Given the rate of database daily growth, I’m going to take you through some database management tasks to give you a better understanding of how you can keep up.
Consider an OLTP database that is active 24*6 and is around 10TB in size.
Taking daily full backup of databases whose size is 10TB can be a very demanding task, especially for an OLTP database. Even with better hardware, the backup time would be around five to seven hours. Therefore, having a proper backup strategy in place is as important as maintaining its availability.
It would be wise to consider having a weekly full backup with daily differential and hours transaction backup when looking at the time and cost of resources.
Using third party tools to backup the database is a better option. These tools not only help you in reducing the time taken to backup the database, but also reduces the size of the compressed backup.
Performing normal index maintenance tasks on a very large database is not the same as performaning on a regular size database. REBUILDING index on big tables having big indexes is very time consuming. This is something that also causes blocking on the servers which hampers the performance of other applications.
The only way to maintain the indexes on such a huge database is to REORGANIZE them. REBUILD index option can only be chosen during index corruption or when there is an absolute need to REBUILD a particular large index.
One important option that we need to consider for creating indexes on such a large database is to use is to specify WITH SORT_IN_TEMPDB in the statement. SORT_IN_TEMPDB forces the index build to occur in tempdb, and when it is complete, it is then written to its destination filegroup. This is an often-overlooked option that can provide huge reductions in index build times.
Another advantage of reorganizing the index is that we can stop the operation in the middle if the execution time overlaps business hours – and this will not cause the index to go in ROLLBACK state.
Database Consistency Check (DBCC)
DBCC command is used to check the consistency and integrity of the database. This command helps us to make sure that our databases are in a healthy state and if in case any issue/corruption occurs then this command helps to identify and fix the issue.
Executing the DBCC command is very resource-intensive.
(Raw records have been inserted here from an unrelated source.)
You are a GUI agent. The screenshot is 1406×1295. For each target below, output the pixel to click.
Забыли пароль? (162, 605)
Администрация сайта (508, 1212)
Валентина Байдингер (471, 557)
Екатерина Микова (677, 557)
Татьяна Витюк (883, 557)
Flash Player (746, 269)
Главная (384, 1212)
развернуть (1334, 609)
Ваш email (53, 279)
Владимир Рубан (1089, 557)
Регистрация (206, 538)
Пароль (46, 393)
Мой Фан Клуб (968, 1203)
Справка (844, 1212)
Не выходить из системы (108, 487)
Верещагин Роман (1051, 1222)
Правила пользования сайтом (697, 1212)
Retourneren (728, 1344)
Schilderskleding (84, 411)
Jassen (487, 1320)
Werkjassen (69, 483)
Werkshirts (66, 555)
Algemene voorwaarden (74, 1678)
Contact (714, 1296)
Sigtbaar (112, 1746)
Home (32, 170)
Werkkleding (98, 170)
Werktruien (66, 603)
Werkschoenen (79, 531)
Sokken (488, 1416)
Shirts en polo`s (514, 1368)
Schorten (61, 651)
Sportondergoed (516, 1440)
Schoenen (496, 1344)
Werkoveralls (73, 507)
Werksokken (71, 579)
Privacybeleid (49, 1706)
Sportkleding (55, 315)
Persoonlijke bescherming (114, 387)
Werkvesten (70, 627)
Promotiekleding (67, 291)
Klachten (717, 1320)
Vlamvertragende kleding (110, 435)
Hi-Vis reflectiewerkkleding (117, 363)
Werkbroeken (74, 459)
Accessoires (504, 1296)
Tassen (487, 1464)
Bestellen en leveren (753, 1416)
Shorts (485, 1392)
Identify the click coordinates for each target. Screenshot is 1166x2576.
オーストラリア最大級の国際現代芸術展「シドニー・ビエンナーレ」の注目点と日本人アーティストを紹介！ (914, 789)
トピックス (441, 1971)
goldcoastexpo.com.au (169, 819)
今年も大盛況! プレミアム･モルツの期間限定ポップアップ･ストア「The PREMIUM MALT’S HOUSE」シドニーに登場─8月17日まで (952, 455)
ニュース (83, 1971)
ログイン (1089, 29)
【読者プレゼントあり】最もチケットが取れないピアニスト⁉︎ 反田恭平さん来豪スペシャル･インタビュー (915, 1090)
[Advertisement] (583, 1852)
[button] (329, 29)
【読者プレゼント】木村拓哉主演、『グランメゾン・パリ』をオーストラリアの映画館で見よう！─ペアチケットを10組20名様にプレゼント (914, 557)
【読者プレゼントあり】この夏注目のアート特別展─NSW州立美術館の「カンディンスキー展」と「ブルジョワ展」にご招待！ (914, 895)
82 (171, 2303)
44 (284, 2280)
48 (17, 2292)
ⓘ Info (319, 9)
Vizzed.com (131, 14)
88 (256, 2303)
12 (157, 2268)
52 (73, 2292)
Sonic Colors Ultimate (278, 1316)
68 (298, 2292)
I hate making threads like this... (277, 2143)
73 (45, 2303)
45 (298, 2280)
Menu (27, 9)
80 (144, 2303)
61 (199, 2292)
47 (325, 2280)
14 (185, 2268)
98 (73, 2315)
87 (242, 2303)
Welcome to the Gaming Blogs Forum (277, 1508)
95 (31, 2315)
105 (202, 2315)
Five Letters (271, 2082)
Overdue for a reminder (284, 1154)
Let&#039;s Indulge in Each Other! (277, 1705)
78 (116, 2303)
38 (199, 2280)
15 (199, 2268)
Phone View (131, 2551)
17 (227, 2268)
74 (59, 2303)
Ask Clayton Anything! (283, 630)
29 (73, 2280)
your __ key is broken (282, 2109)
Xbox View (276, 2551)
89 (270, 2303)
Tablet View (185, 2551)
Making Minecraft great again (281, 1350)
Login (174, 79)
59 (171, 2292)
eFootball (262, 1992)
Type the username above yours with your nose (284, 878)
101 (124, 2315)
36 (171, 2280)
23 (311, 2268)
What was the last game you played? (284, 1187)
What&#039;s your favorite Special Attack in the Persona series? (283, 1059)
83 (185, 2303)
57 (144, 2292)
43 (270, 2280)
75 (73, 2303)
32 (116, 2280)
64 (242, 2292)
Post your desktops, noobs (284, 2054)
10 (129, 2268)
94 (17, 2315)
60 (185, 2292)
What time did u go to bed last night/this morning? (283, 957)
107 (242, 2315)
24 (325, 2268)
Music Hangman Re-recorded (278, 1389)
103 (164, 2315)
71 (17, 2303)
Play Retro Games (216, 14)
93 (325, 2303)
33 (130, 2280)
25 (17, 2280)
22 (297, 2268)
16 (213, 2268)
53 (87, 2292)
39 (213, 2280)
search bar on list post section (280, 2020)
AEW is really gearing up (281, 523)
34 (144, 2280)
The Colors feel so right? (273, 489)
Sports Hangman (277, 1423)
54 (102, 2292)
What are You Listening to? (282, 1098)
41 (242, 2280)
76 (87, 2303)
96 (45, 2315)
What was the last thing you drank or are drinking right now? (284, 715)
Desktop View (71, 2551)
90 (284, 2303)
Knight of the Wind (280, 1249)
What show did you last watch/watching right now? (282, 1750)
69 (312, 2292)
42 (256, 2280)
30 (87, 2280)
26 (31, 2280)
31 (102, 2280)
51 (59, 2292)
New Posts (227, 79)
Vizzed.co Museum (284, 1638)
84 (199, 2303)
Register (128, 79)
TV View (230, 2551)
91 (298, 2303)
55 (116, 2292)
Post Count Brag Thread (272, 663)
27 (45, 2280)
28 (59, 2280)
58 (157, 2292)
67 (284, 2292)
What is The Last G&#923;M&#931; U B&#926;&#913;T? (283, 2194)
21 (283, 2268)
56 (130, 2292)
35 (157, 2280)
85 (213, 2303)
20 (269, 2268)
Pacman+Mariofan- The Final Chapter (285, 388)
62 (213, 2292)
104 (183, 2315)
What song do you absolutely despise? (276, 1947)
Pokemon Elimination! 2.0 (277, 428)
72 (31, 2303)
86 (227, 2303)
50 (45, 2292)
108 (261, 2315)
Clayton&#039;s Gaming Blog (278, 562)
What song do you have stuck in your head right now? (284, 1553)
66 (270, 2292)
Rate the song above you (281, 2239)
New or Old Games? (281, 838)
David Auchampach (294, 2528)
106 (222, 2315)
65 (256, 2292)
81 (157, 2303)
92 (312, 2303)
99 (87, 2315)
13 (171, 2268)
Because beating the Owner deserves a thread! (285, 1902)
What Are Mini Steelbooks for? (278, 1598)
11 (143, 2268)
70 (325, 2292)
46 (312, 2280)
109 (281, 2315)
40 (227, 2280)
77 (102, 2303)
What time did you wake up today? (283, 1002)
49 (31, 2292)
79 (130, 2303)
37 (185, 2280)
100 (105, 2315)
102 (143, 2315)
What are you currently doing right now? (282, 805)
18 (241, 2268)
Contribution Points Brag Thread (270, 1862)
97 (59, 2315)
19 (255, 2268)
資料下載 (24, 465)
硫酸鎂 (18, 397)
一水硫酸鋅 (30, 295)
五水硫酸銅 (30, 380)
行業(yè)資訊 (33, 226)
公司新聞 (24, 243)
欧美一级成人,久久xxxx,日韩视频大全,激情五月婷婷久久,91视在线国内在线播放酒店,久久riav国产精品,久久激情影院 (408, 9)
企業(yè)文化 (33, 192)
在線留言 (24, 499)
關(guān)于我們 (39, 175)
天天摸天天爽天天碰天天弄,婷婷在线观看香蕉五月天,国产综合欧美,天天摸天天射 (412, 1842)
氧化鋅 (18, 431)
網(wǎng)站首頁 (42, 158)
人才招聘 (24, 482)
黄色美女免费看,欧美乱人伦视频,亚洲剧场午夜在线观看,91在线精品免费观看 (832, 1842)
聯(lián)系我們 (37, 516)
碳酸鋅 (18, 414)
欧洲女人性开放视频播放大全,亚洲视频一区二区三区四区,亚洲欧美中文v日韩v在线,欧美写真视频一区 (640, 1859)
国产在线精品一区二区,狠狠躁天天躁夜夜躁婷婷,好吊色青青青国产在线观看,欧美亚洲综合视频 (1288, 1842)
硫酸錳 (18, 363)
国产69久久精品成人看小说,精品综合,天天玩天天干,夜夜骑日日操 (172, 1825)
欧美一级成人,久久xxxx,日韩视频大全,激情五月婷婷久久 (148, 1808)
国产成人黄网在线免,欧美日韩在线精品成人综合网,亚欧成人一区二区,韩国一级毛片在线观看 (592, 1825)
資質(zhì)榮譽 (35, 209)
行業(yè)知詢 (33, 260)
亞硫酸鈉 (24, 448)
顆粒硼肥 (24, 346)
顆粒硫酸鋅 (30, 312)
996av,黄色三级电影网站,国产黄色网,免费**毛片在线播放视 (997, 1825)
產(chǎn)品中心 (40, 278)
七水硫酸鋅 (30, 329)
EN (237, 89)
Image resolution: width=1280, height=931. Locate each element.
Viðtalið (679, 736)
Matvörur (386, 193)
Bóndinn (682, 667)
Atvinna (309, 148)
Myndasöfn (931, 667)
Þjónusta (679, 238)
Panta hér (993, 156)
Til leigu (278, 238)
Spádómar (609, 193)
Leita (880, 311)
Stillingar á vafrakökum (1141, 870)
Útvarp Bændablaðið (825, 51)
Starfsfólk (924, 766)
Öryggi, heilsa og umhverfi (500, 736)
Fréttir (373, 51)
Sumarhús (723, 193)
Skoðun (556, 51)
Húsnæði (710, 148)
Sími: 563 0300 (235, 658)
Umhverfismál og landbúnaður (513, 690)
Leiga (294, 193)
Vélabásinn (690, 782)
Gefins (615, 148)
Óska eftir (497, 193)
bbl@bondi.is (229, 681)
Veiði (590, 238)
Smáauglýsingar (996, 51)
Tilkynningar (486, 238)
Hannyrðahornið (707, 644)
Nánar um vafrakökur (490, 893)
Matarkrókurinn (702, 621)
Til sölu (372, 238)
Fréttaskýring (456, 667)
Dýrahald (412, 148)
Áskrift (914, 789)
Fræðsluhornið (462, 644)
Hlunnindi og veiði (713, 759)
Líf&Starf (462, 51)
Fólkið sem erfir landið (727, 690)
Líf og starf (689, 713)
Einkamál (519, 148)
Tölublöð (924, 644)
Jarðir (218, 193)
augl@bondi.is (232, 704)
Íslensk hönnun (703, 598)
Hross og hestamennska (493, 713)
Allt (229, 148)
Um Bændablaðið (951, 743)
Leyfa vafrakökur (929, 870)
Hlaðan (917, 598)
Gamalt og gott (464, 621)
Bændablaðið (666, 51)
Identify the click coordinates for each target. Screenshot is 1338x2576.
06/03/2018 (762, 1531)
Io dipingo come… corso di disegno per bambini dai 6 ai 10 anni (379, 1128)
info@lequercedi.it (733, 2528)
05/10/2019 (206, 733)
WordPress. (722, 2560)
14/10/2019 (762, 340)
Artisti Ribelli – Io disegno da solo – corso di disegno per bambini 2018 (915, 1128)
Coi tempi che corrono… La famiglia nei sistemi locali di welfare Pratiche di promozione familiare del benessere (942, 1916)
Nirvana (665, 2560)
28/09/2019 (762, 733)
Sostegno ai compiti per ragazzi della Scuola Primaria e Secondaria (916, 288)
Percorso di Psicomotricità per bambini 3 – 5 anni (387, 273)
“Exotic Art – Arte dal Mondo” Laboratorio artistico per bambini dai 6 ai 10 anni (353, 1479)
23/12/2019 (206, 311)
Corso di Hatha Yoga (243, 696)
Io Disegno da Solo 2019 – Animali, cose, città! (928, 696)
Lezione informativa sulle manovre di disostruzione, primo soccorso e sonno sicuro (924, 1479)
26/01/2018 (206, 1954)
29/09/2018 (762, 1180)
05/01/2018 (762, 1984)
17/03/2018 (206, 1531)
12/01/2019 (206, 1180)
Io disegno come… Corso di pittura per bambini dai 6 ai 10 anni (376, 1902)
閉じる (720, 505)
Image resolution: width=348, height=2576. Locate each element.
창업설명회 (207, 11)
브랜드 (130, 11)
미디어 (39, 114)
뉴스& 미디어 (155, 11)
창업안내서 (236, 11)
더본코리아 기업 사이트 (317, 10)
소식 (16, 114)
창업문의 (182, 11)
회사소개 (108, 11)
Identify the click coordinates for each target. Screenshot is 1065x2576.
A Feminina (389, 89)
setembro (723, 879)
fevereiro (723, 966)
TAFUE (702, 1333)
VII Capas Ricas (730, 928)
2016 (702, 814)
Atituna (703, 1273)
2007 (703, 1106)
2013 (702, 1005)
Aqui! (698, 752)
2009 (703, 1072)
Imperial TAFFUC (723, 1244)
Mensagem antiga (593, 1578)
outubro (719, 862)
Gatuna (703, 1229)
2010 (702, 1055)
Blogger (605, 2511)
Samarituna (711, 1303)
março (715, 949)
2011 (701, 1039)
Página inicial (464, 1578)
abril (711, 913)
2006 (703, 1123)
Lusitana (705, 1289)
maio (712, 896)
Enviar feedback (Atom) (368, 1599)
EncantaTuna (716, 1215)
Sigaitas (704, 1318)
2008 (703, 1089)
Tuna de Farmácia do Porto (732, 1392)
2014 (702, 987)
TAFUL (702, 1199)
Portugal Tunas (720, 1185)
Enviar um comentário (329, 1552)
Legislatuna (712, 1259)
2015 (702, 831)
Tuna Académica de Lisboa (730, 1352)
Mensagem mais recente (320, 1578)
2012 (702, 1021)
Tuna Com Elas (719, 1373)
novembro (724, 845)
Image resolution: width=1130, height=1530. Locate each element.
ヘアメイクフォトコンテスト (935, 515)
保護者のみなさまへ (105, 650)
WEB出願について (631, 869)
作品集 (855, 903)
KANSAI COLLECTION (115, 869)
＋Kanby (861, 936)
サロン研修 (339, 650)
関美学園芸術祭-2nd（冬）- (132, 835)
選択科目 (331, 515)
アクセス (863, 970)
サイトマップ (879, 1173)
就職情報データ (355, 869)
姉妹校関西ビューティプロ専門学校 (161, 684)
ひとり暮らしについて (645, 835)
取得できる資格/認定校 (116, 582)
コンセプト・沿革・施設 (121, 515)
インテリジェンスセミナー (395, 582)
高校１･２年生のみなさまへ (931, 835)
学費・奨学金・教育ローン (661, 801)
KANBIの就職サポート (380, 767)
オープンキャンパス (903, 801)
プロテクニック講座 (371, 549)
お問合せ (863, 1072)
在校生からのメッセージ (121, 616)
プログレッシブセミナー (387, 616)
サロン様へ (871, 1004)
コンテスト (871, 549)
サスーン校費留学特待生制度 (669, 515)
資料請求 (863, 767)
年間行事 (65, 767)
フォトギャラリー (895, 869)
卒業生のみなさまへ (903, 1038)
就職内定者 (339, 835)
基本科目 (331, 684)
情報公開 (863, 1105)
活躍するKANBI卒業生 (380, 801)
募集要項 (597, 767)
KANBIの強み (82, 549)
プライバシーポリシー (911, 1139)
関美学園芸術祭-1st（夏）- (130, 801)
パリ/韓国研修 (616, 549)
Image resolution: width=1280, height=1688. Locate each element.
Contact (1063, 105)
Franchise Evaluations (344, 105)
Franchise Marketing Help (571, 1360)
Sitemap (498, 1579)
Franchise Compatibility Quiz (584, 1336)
It causes constrain on both memory and disk. Running DBCC command on such a large database can be very risky because if the command does not execute in the allotted time frame and if we try to KILL the execution process it will go in ROLLBACK state. This is not only time consuming but also jeopardizes the consistency of the database. Hence running this command on a very large OLTP database is not a feasible option.
The speed of completion of this command completely depends on the Memory provided and the type of RAID used for hosting the tempdb database.
Other options can be used such as DBCC CHECKTABLE against individual tables or groups of tables on a rotating basis, DBCC CheckDB WITH PHYSICAL_ONLY. This option limits the processing to check the integrity of the physical structure of the page and record headers in addition to the consistency between the pages for the allocation structures (data and indexes).
The most recommended and best option is to have a STANDBY server, restore the backup of the production database on that server, and then run the DBCC command. If the consistency checks run ok on the standby database, the production database should be ok as it is the source of the standby. If the standby database reports corruption, then DBCCs or other tests for corruption can be run against the production database.
I hope this gives you a better understanding of the complexity and management options for very large databases in SQL Server.